▶ **About this task**: Down to the last line, repeat the entries exactly and drop any image.

▶ **Task data**:
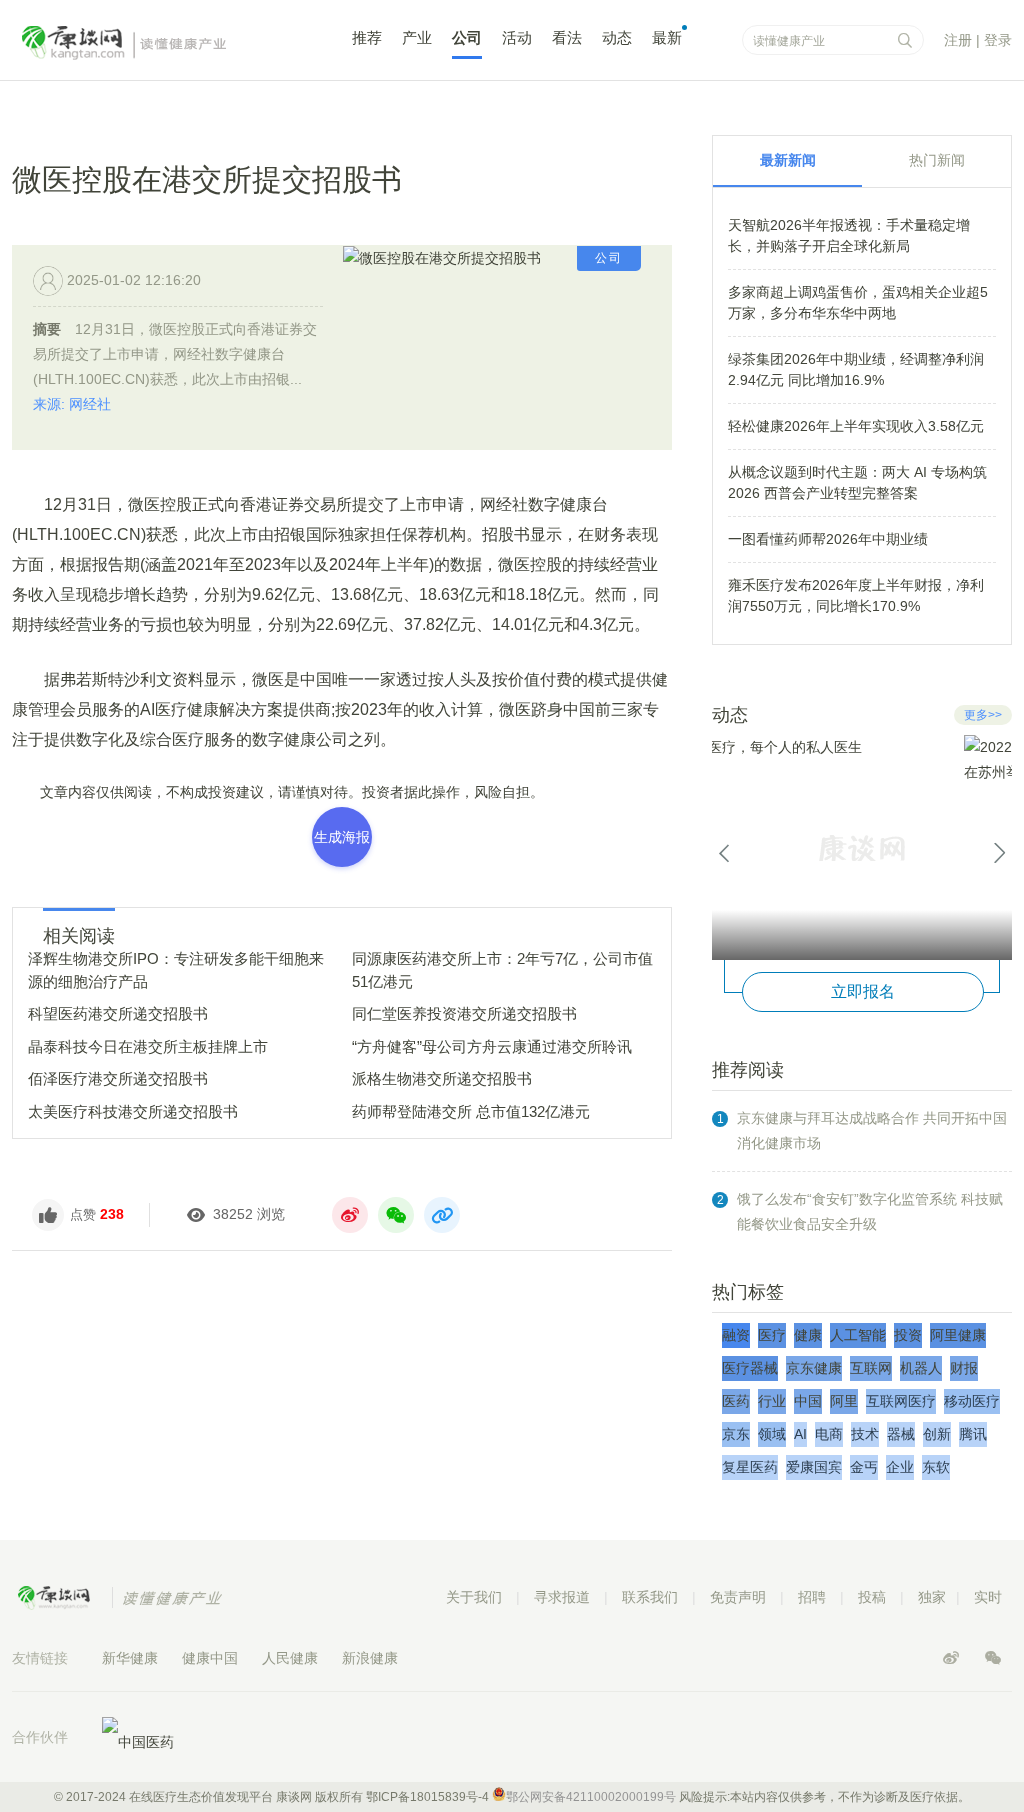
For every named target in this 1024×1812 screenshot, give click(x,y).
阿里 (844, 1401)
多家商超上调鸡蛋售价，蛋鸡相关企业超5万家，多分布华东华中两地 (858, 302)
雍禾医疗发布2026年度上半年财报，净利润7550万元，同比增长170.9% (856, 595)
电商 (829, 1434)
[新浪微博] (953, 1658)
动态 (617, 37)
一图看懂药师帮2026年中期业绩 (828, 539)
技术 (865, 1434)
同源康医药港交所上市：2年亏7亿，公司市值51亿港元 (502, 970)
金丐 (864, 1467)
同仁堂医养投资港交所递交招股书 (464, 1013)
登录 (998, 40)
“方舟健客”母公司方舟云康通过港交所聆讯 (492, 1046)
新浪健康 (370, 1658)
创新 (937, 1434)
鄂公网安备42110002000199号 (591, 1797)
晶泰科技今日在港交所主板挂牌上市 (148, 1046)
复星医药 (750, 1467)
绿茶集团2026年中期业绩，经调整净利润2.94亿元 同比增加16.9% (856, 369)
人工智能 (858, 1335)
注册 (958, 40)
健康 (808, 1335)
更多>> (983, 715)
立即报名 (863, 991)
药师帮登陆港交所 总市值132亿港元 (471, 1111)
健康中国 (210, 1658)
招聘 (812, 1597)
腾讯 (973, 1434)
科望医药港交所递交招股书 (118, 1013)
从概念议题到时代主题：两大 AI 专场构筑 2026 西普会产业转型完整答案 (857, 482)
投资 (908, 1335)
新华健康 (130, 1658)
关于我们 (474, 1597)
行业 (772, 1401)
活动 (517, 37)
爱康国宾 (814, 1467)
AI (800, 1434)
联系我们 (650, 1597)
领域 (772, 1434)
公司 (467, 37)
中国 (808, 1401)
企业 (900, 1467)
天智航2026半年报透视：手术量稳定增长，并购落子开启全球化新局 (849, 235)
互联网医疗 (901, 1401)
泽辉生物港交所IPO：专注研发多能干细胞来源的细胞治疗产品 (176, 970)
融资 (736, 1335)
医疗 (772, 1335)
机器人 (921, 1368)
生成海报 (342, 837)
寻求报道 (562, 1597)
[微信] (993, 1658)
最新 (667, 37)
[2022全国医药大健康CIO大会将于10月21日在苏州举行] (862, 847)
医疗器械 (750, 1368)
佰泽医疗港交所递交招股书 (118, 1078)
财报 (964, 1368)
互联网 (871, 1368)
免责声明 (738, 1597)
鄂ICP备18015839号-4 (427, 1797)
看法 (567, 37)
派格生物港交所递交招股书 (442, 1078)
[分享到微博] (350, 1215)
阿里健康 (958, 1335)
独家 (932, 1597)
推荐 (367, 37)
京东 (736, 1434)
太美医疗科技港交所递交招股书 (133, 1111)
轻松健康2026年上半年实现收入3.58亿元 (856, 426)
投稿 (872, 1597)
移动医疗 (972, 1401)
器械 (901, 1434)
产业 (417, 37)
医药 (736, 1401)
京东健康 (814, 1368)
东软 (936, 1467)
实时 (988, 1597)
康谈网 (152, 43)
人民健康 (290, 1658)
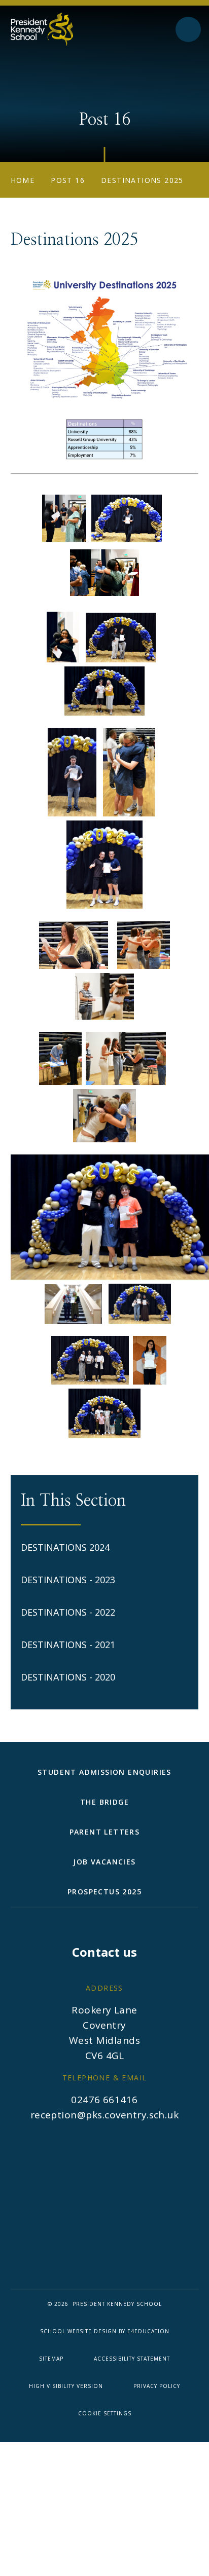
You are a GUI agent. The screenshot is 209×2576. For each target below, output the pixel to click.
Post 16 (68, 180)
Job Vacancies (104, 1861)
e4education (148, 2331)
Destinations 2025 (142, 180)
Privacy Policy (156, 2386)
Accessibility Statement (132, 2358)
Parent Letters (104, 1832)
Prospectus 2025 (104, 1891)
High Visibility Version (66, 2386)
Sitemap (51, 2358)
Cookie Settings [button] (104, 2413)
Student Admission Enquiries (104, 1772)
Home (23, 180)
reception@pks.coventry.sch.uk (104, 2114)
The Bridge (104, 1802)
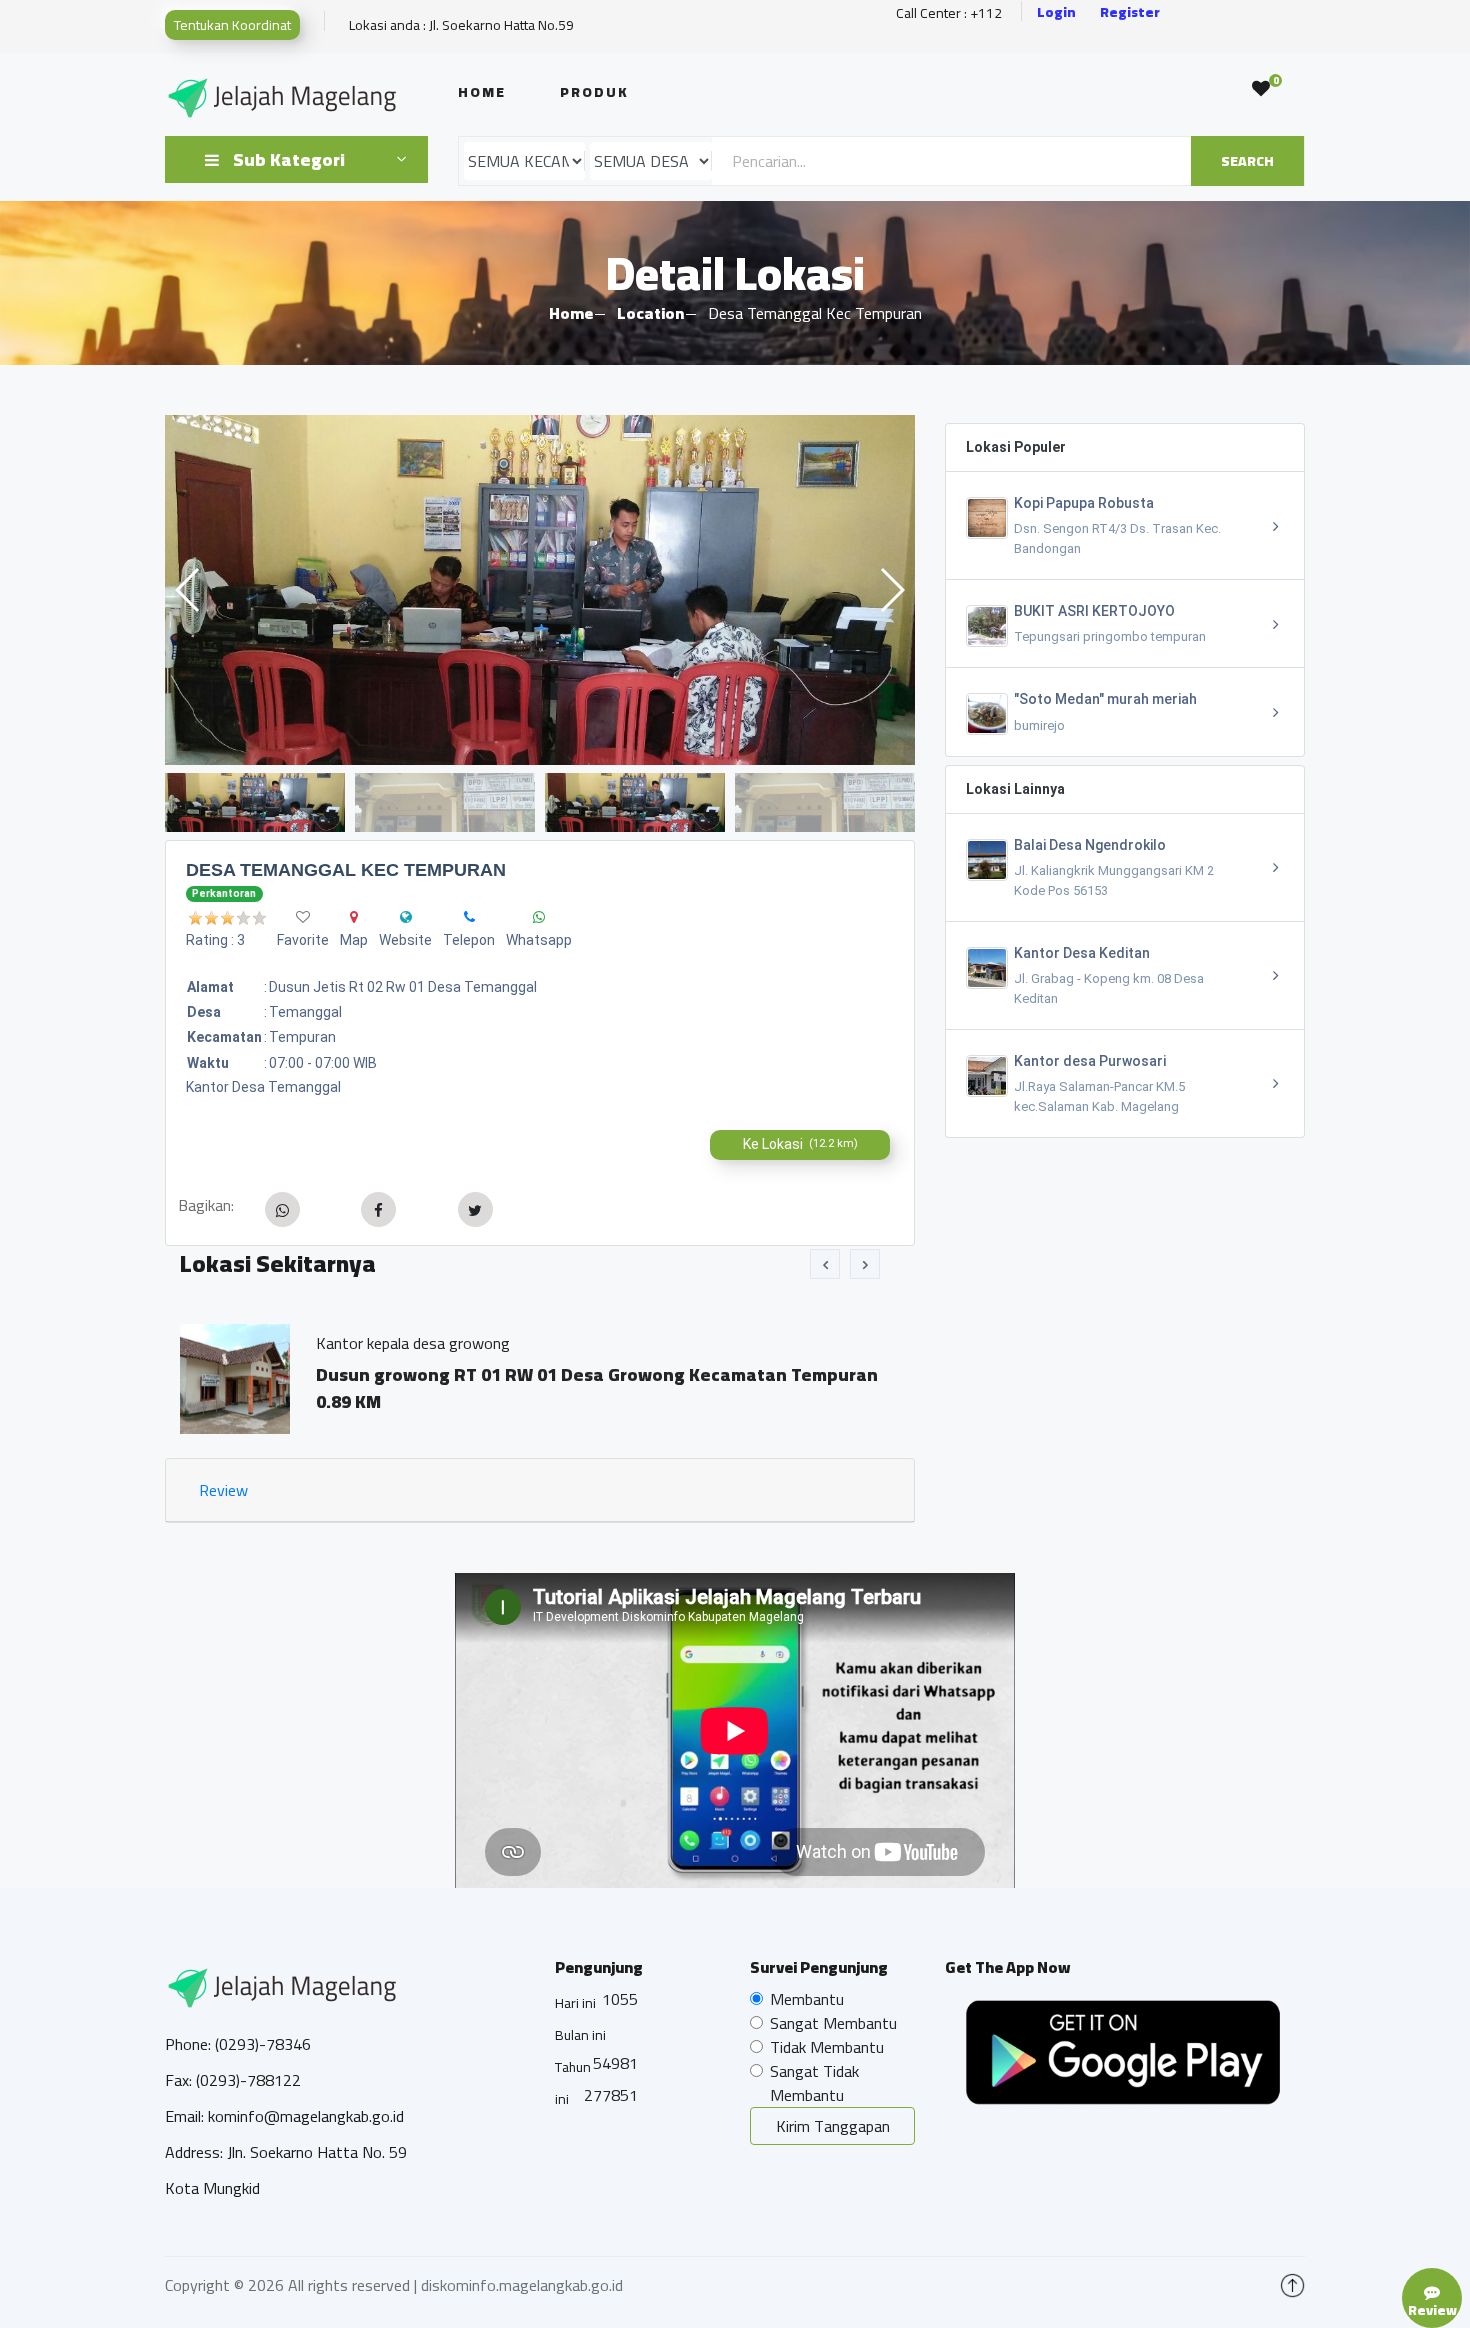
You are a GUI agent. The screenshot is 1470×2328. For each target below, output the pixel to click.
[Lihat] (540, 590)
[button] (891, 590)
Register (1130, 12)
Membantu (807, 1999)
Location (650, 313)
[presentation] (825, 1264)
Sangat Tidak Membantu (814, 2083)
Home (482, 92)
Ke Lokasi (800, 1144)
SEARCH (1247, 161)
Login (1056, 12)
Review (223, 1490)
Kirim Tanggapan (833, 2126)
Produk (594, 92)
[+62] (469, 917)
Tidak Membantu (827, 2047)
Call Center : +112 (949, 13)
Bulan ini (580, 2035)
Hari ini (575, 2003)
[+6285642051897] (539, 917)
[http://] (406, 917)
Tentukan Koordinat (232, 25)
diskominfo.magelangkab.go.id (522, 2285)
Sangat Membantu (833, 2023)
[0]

▶ **Response box**:
For every named target in this 1024×1812 screenshot, give click(x,y).
阿里 (844, 1401)
多家商超上调鸡蛋售价，蛋鸡相关企业超5万家，多分布华东华中两地 (858, 302)
雍禾医疗发布2026年度上半年财报，净利润7550万元，同比增长170.9% (856, 595)
电商 (829, 1434)
[新浪微博] (953, 1658)
动态 (617, 37)
一图看懂药师帮2026年中期业绩 (828, 539)
技术 (865, 1434)
同源康医药港交所上市：2年亏7亿，公司市值51亿港元 (502, 970)
金丐 (864, 1467)
同仁堂医养投资港交所递交招股书 (464, 1013)
登录 (998, 40)
“方舟健客”母公司方舟云康通过港交所聆讯 (492, 1046)
新浪健康 (370, 1658)
创新 (937, 1434)
鄂公网安备42110002000199号 (591, 1797)
晶泰科技今日在港交所主板挂牌上市 (148, 1046)
复星医药 (750, 1467)
绿茶集团2026年中期业绩，经调整净利润2.94亿元 同比增加16.9% (856, 369)
人工智能 (858, 1335)
注册 (958, 40)
健康 (808, 1335)
更多>> (983, 715)
立即报名 (863, 991)
药师帮登陆港交所 总市值132亿港元 (471, 1111)
健康中国 (210, 1658)
招聘 (812, 1597)
腾讯 (973, 1434)
科望医药港交所递交招股书 (118, 1013)
从概念议题到时代主题：两大 AI 专场构筑 2026 西普会产业转型完整答案 (857, 482)
投资 (908, 1335)
新华健康 (130, 1658)
关于我们 (474, 1597)
行业 (772, 1401)
活动 (517, 37)
爱康国宾 (814, 1467)
AI (800, 1434)
联系我们 (650, 1597)
领域 (772, 1434)
公司 (467, 37)
中国 (808, 1401)
企业 (900, 1467)
天智航2026半年报透视：手术量稳定增长，并购落子开启全球化新局 (849, 235)
互联网医疗 (901, 1401)
泽辉生物港交所IPO：专注研发多能干细胞来源的细胞治疗产品 (176, 970)
融资 (736, 1335)
医疗 (772, 1335)
机器人 (921, 1368)
生成海报 (342, 837)
寻求报道 (562, 1597)
[微信] (993, 1658)
最新 (667, 37)
[2022全国医药大健康CIO大会将于10月21日在苏州举行] (862, 847)
医疗器械 (750, 1368)
佰泽医疗港交所递交招股书 (118, 1078)
财报 (964, 1368)
互联网 (871, 1368)
免责声明 (738, 1597)
鄂ICP备18015839号-4 (427, 1797)
看法 (567, 37)
派格生物港交所递交招股书 (442, 1078)
[分享到微博] (350, 1215)
阿里健康 (958, 1335)
独家 (932, 1597)
推荐 (367, 37)
京东 (736, 1434)
太美医疗科技港交所递交招股书 (133, 1111)
轻松健康2026年上半年实现收入3.58亿元 (856, 426)
投稿 (872, 1597)
移动医疗 (972, 1401)
器械 (901, 1434)
产业 (417, 37)
医药 (736, 1401)
京东健康 (814, 1368)
东软 (936, 1467)
实时 (988, 1597)
康谈网 (152, 43)
人民健康 (290, 1658)
You are a GUI agent. The screenshot is 209×2576. For each target below, output the pixel to click.
Post 16 (68, 180)
Job Vacancies (104, 1861)
e4education (148, 2331)
Destinations 2025 (142, 180)
Privacy Policy (156, 2386)
Accessibility Statement (132, 2358)
Parent Letters (104, 1832)
Prospectus 2025 (104, 1891)
High Visibility Version (66, 2386)
Sitemap (51, 2358)
Cookie Settings [button] (104, 2413)
Student Admission Enquiries (104, 1772)
Home (23, 180)
reception@pks.coventry.sch.uk (104, 2114)
The Bridge (104, 1802)
You are a GUI agent. The screenshot is 1470×2328. For each target below, output the pixel to click.
[Lihat] (540, 590)
[button] (891, 590)
Register (1130, 12)
Membantu (807, 1999)
Location (650, 313)
[presentation] (825, 1264)
Sangat Tidak Membantu (814, 2083)
Home (482, 92)
Ke Lokasi (800, 1144)
SEARCH (1247, 161)
Login (1056, 12)
Review (223, 1490)
Kirim Tanggapan (833, 2126)
Produk (594, 92)
[+62] (469, 917)
Tidak Membantu (827, 2047)
Call Center : +112 (949, 13)
Bulan ini (580, 2035)
Hari ini (575, 2003)
[+6285642051897] (539, 917)
[http://] (406, 917)
Tentukan Koordinat (232, 25)
diskominfo.magelangkab.go.id (522, 2285)
Sangat Membantu (833, 2023)
[0]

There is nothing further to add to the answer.